I accidentally took this photo in the middle of the night during one of those hard weeks. I realized it fairly accurately conveyed what I was feeling. Everything was off-kilter and fuzzy.

Amazingly it was Thanksgiving weekend when everyone got here. So for the first time in probably a few decades, all of my brothers and sisters and all our kids were together. We had an outdoor, physically-distanced thanksgiving meal. A few of them actually. Since many of you will know what happens in a tight-knit community when the word gets out that someone is in the hospital. Ham dinners showed up. Turkey feasts. Someone brought out a massive roaster full of ribs one day at like 10 AM. One of our cousins brought down his camper so we could have more people stay at mom’s place, while at the same keeping the house empty so M and I could come home and sleep after our shifts at the hospital, in a COVID-free space.

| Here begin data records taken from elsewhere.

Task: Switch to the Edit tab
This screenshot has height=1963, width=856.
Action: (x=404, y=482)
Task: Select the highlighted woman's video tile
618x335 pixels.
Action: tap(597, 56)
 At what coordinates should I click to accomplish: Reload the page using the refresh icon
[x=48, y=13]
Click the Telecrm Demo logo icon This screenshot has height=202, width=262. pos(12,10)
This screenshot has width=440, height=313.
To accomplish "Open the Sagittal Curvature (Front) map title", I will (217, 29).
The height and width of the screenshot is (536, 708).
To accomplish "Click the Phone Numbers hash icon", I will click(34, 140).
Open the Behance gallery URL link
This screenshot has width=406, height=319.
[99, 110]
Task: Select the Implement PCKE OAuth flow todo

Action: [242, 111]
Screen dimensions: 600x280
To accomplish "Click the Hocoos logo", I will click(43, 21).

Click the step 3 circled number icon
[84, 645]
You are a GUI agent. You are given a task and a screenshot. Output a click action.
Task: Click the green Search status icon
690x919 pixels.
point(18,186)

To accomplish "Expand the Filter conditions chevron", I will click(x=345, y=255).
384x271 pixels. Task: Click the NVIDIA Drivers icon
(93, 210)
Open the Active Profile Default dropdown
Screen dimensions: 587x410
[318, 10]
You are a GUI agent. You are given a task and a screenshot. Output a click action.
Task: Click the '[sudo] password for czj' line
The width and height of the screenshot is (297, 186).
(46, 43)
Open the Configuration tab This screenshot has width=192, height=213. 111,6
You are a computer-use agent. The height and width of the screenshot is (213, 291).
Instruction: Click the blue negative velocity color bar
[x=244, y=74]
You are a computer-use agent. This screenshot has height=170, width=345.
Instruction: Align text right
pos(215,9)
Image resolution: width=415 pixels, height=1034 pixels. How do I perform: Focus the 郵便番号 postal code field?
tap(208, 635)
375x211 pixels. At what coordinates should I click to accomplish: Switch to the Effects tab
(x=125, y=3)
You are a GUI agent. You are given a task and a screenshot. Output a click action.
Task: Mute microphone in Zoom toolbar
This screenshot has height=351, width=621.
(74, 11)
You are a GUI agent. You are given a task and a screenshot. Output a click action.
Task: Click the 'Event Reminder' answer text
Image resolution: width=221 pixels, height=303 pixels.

This is sort of like Uber Eats….when you have family around.

Since she was admitted my sister and I have been trading off being with her since she was hospitalized (COVID restrictions means she can only ever have two visitors). That means that everyone else had to visit through the window. Amazingly she was put in essentially the ONE ROOM in the unit that opens up onto a courtyard so people could come to visit. We’d phone through, and they’d visit. Kind of had a lawyer-visiting-his-client-in-prison sort of feel to it. Except with more singing of hymns. And more laughing. And more family. And more smiles. And more singing. And laughing. And my 90-year old aunt throwing snowballs at my mom since there was snow overnight one time.

There have been LOTS of visits. Rows of cards, phone calls, and so many passed-on greetings have poured in, and continue to do so. Just today (her 21st day in the hospital) she got another flower arrangement and another card.

Unfortunately she has been moved from that room to another one, and the ability to visit is rather restricted. Although to be perfectly honest, I wouldn’t put it past my 70-90 year old aunts to try to scale up to somehow get access to this roof.